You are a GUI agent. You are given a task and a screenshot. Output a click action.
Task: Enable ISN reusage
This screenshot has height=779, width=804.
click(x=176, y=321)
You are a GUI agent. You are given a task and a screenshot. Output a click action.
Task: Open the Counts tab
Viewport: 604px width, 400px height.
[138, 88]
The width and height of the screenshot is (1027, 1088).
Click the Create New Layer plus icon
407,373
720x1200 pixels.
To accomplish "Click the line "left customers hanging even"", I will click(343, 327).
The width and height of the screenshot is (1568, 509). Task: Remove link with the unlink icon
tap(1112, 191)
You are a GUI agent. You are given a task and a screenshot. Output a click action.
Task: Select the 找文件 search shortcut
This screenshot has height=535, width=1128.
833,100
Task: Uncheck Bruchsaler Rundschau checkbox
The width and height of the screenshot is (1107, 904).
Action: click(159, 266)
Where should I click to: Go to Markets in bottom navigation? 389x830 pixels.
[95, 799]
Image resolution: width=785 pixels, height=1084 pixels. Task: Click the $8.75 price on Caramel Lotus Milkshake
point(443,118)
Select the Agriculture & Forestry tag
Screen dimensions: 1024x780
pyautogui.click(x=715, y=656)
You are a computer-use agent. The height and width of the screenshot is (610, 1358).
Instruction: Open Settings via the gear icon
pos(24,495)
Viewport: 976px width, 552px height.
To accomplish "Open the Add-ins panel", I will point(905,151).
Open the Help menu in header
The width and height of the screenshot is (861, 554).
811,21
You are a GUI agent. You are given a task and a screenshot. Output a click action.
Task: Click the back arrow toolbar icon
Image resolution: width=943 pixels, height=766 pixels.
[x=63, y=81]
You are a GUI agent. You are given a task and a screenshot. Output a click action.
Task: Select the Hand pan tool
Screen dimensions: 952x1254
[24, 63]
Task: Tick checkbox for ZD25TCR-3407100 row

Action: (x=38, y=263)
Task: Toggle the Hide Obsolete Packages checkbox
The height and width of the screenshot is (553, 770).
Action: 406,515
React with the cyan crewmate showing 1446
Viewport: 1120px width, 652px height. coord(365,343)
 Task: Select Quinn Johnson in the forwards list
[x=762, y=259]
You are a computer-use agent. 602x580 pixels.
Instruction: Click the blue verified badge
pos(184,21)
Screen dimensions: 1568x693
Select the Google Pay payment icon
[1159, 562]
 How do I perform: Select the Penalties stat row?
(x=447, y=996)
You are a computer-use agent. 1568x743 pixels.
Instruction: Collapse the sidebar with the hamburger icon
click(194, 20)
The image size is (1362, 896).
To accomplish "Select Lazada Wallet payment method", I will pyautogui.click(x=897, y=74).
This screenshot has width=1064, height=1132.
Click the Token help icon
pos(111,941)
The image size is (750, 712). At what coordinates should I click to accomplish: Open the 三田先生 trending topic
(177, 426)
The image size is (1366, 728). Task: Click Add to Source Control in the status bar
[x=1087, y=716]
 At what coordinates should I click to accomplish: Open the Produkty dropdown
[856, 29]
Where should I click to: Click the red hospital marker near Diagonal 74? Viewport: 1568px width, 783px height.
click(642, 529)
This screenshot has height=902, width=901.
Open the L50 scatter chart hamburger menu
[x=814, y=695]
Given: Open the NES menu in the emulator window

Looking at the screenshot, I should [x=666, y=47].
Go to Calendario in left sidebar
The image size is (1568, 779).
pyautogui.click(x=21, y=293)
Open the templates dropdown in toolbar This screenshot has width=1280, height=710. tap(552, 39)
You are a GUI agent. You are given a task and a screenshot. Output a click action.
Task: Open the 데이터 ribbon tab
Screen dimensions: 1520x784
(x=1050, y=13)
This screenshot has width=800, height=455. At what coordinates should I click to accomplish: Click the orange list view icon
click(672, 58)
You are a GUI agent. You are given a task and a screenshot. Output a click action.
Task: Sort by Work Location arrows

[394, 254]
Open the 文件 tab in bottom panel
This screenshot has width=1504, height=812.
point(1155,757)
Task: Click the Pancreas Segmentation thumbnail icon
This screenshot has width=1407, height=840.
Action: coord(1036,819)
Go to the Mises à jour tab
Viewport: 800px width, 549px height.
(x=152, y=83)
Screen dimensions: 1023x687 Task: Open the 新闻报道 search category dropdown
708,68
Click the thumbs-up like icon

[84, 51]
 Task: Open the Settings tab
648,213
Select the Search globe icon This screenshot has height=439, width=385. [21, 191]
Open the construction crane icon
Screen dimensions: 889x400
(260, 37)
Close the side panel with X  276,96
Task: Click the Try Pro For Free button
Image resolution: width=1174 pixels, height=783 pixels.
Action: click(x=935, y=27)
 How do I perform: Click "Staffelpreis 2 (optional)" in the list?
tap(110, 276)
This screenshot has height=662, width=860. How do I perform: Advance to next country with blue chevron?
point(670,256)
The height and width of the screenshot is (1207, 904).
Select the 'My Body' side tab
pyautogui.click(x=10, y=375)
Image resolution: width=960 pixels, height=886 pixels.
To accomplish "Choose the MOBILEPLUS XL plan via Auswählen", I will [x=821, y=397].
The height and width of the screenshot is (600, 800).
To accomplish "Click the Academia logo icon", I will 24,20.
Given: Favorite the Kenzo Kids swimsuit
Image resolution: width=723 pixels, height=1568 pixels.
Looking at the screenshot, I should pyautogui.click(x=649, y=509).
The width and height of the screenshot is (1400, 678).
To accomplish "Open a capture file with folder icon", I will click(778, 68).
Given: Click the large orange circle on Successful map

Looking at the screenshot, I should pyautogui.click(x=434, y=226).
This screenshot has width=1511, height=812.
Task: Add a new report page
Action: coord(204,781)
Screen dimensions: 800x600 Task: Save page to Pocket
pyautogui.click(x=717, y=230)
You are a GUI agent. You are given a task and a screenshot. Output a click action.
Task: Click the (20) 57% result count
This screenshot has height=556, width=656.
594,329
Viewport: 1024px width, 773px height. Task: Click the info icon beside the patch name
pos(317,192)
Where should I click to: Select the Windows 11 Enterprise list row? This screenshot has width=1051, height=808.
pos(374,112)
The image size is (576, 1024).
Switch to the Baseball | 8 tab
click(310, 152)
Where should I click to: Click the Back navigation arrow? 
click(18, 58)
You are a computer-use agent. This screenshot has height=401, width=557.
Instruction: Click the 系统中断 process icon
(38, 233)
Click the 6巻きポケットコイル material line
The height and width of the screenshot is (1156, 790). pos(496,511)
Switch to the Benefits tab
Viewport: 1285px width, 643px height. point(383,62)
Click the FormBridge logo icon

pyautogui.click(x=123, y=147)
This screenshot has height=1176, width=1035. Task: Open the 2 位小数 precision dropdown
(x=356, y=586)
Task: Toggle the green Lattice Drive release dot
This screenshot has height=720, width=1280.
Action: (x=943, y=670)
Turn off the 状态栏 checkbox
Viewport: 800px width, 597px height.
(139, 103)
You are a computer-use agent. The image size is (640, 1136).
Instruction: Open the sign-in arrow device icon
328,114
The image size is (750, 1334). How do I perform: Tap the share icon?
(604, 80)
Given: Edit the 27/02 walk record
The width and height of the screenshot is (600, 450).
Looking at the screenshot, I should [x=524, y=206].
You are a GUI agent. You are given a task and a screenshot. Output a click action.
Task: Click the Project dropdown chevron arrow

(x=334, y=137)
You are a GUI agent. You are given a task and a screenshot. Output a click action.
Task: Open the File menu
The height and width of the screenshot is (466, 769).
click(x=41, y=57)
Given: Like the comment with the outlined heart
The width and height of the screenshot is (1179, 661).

Assignment – What you return must be the entries, given again word for word.

Expected answer –
You are a GUI agent. You are given a task and a screenshot. Output a click action.
Task: Enable ISN reusage
This screenshot has height=779, width=804.
click(x=176, y=321)
You are a GUI agent. You are given a task and a screenshot. Output a click action.
Task: Open the Counts tab
Viewport: 604px width, 400px height.
[138, 88]
The width and height of the screenshot is (1027, 1088).
Click the Create New Layer plus icon
407,373
720x1200 pixels.
To accomplish "Click the line "left customers hanging even"", I will click(343, 327).
The width and height of the screenshot is (1568, 509). Task: Remove link with the unlink icon
tap(1112, 191)
You are a GUI agent. You are given a task and a screenshot. Output a click action.
Task: Select the 找文件 search shortcut
This screenshot has height=535, width=1128.
833,100
Task: Uncheck Bruchsaler Rundschau checkbox
The width and height of the screenshot is (1107, 904).
Action: click(159, 266)
Where should I click to: Go to Markets in bottom navigation? 389x830 pixels.
[95, 799]
Image resolution: width=785 pixels, height=1084 pixels. Task: Click the $8.75 price on Caramel Lotus Milkshake
point(443,118)
Select the Agriculture & Forestry tag
Screen dimensions: 1024x780
pyautogui.click(x=715, y=656)
You are a computer-use agent. The height and width of the screenshot is (610, 1358).
Instruction: Open Settings via the gear icon
pos(24,495)
Viewport: 976px width, 552px height.
To accomplish "Open the Add-ins panel", I will point(905,151).
Open the Help menu in header
The width and height of the screenshot is (861, 554).
811,21
You are a GUI agent. You are given a task and a screenshot. Output a click action.
Task: Click the back arrow toolbar icon
Image resolution: width=943 pixels, height=766 pixels.
[x=63, y=81]
You are a GUI agent. You are given a task and a screenshot. Output a click action.
Task: Select the Hand pan tool
Screen dimensions: 952x1254
[24, 63]
Task: Tick checkbox for ZD25TCR-3407100 row

Action: (x=38, y=263)
Task: Toggle the Hide Obsolete Packages checkbox
The height and width of the screenshot is (553, 770).
Action: 406,515
React with the cyan crewmate showing 1446
Viewport: 1120px width, 652px height. coord(365,343)
 Task: Select Quinn Johnson in the forwards list
[x=762, y=259]
You are a computer-use agent. 602x580 pixels.
Instruction: Click the blue verified badge
pos(184,21)
Screen dimensions: 1568x693
Select the Google Pay payment icon
[1159, 562]
 How do I perform: Select the Penalties stat row?
(x=447, y=996)
You are a computer-use agent. 1568x743 pixels.
Instruction: Collapse the sidebar with the hamburger icon
click(194, 20)
The image size is (1362, 896).
To accomplish "Select Lazada Wallet payment method", I will pyautogui.click(x=897, y=74).
This screenshot has width=1064, height=1132.
Click the Token help icon
pos(111,941)
The image size is (750, 712). At what coordinates should I click to accomplish: Open the 三田先生 trending topic
(177, 426)
The image size is (1366, 728). Task: Click Add to Source Control in the status bar
[x=1087, y=716]
 At what coordinates should I click to accomplish: Open the Produkty dropdown
[856, 29]
Where should I click to: Click the red hospital marker near Diagonal 74? Viewport: 1568px width, 783px height.
click(642, 529)
This screenshot has height=902, width=901.
Open the L50 scatter chart hamburger menu
[x=814, y=695]
Given: Open the NES menu in the emulator window

Looking at the screenshot, I should [x=666, y=47].
Go to Calendario in left sidebar
The image size is (1568, 779).
pyautogui.click(x=21, y=293)
Open the templates dropdown in toolbar This screenshot has width=1280, height=710. tap(552, 39)
You are a GUI agent. You are given a task and a screenshot. Output a click action.
Task: Open the 데이터 ribbon tab
Screen dimensions: 1520x784
(x=1050, y=13)
This screenshot has width=800, height=455. At what coordinates should I click to accomplish: Click the orange list view icon
click(672, 58)
You are a GUI agent. You are given a task and a screenshot. Output a click action.
Task: Sort by Work Location arrows

[394, 254]
Open the 文件 tab in bottom panel
This screenshot has width=1504, height=812.
point(1155,757)
Task: Click the Pancreas Segmentation thumbnail icon
This screenshot has width=1407, height=840.
Action: coord(1036,819)
Go to the Mises à jour tab
Viewport: 800px width, 549px height.
(x=152, y=83)
Screen dimensions: 1023x687 Task: Open the 新闻报道 search category dropdown
708,68
Click the thumbs-up like icon

[84, 51]
 Task: Open the Settings tab
648,213
Select the Search globe icon This screenshot has height=439, width=385. [21, 191]
Open the construction crane icon
Screen dimensions: 889x400
(260, 37)
Close the side panel with X  276,96
Task: Click the Try Pro For Free button
Image resolution: width=1174 pixels, height=783 pixels.
Action: click(x=935, y=27)
 How do I perform: Click "Staffelpreis 2 (optional)" in the list?
tap(110, 276)
This screenshot has height=662, width=860. How do I perform: Advance to next country with blue chevron?
point(670,256)
The height and width of the screenshot is (1207, 904).
Select the 'My Body' side tab
pyautogui.click(x=10, y=375)
Image resolution: width=960 pixels, height=886 pixels.
To accomplish "Choose the MOBILEPLUS XL plan via Auswählen", I will [x=821, y=397].
The height and width of the screenshot is (600, 800).
To accomplish "Click the Academia logo icon", I will 24,20.
Given: Favorite the Kenzo Kids swimsuit
Image resolution: width=723 pixels, height=1568 pixels.
Looking at the screenshot, I should pyautogui.click(x=649, y=509).
The width and height of the screenshot is (1400, 678).
To accomplish "Open a capture file with folder icon", I will click(778, 68).
Given: Click the large orange circle on Successful map

Looking at the screenshot, I should pyautogui.click(x=434, y=226).
This screenshot has width=1511, height=812.
Task: Add a new report page
Action: coord(204,781)
Screen dimensions: 800x600 Task: Save page to Pocket
pyautogui.click(x=717, y=230)
You are a GUI agent. You are given a task and a screenshot. Output a click action.
Task: Click the (20) 57% result count
This screenshot has height=556, width=656.
594,329
Viewport: 1024px width, 773px height. Task: Click the info icon beside the patch name
pos(317,192)
Where should I click to: Select the Windows 11 Enterprise list row? This screenshot has width=1051, height=808.
pos(374,112)
The image size is (576, 1024).
Switch to the Baseball | 8 tab
click(310, 152)
Where should I click to: Click the Back navigation arrow? 
click(18, 58)
You are a computer-use agent. This screenshot has height=401, width=557.
Instruction: Click the 系统中断 process icon
(38, 233)
Click the 6巻きポケットコイル material line
The height and width of the screenshot is (1156, 790). pos(496,511)
Switch to the Benefits tab
Viewport: 1285px width, 643px height. point(383,62)
Click the FormBridge logo icon

pyautogui.click(x=123, y=147)
This screenshot has height=1176, width=1035. Task: Open the 2 位小数 precision dropdown
(x=356, y=586)
Task: Toggle the green Lattice Drive release dot
This screenshot has height=720, width=1280.
Action: (x=943, y=670)
Turn off the 状态栏 checkbox
Viewport: 800px width, 597px height.
(139, 103)
You are a computer-use agent. The image size is (640, 1136).
Instruction: Open the sign-in arrow device icon
328,114
The image size is (750, 1334). How do I perform: Tap the share icon?
(604, 80)
Given: Edit the 27/02 walk record
The width and height of the screenshot is (600, 450).
Looking at the screenshot, I should [x=524, y=206].
You are a GUI agent. You are given a task and a screenshot. Output a click action.
Task: Click the Project dropdown chevron arrow

(x=334, y=137)
You are a GUI agent. You are given a task and a screenshot. Output a click action.
Task: Open the File menu
The height and width of the screenshot is (466, 769).
click(x=41, y=57)
Given: Like the comment with the outlined heart
The width and height of the screenshot is (1179, 661).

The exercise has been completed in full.